Low-Income Families in Massachusetts
Results from the Family Resource Simulator
Publication Date: September 2004
About 85 percent of low-income children have parents who work, and most have at least one parent working full-time, year-round. Nonetheless, many of these parents are unable to afford basic necessities for their families, such as food, housing, and stable child care. Even a full-time job is not always enough to make ends meet, and many parents cannot get ahead simply by working more. As earnings increase—particularly as they rise above the official poverty level—families begin to lose eligibility for work supports. At the same time, work-related expenses, such as child care and transportation, increase. This means that parents may earn more without a family experiencing more financial security.1 In some cases, earning more actually leaves a family with fewer resources after the bills are paid.
The Family Resource Simulator, developed by the National Center for Children in Poverty, illustrates how this happens. This web-based tool calculates resources and expenses for a hypothetical family that the user “creates” by selecting city and state, family characteristics, income sources, and assets. The user also selects which public benefits the family receives when eligible and makes choices about what happens when the family loses benefits (e.g., does the family seek cheaper child care after losing a subsidy?).

### Data shown

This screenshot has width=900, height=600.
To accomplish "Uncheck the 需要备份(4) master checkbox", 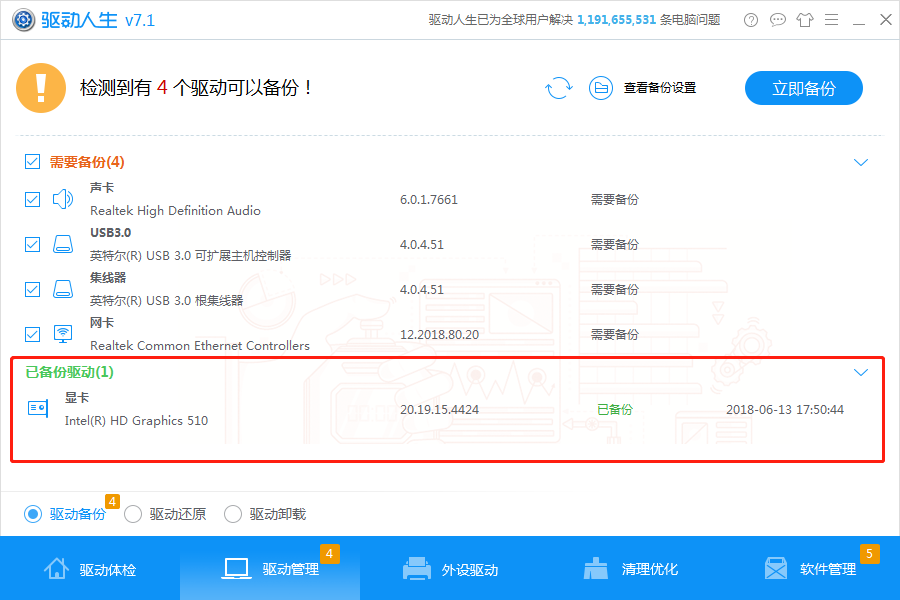I will point(31,161).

### Required tasks
[a] Answer the following from the passage on low-income families in Massachusetts:
(i) About what share of low-income children have parents who work?
(ii) Which organization developed the Family Resource Simulator?
(iii) What publication date does the passage list?
[b] Carry the passage on low-income families in Massachusetts forward from its final sentence.

### Task responses
[a]
(i) About 85 percent.
(ii) The National Center for Children in Poverty.
(iii) September 2004.

[b]
The result is a series of charts that show the hypothetical family’s total income from various sources as earnings rise, as well as the cost of basic family expenses. Using the Simulator, this report describes the experiences of two hypothetical families in the workforce.
Low Income in Massachusetts: The Taylors
The Taylors live in Boston with two children, ages 3 and 6. The federal poverty level for such a family is $18,850 per year.2 For simplicity, the Simulator assumes that the Taylors begin with no income; then one parent enters the workforce and steadily increases hours to full-time employment. After that, the second parent begins part-time work and gradually moves into full-time employment. When the Taylors’ employment requires outside child care, both children go to child care centers (the 6-year-old goes after school). The Taylors pay taxes on their earnings, and when they qualify, they receive earned income tax credits—including Massachusetts’ refundable state credit—and the federal Child Tax Credit. In addition, the Taylors receive food stamps and public health insurance.
The family’s basic expenses, however, well exceed the family’s resources until the parents’ earnings reach nearly three times the federal poverty level. It takes full-time work at more than $9 per hour just to cover the cost of housing.3 And the family’s other resources—tax credits and food stamps—are not nearly enough to cover the cost of food, transportation, and other necessities for a family of four. (See Figure 1.)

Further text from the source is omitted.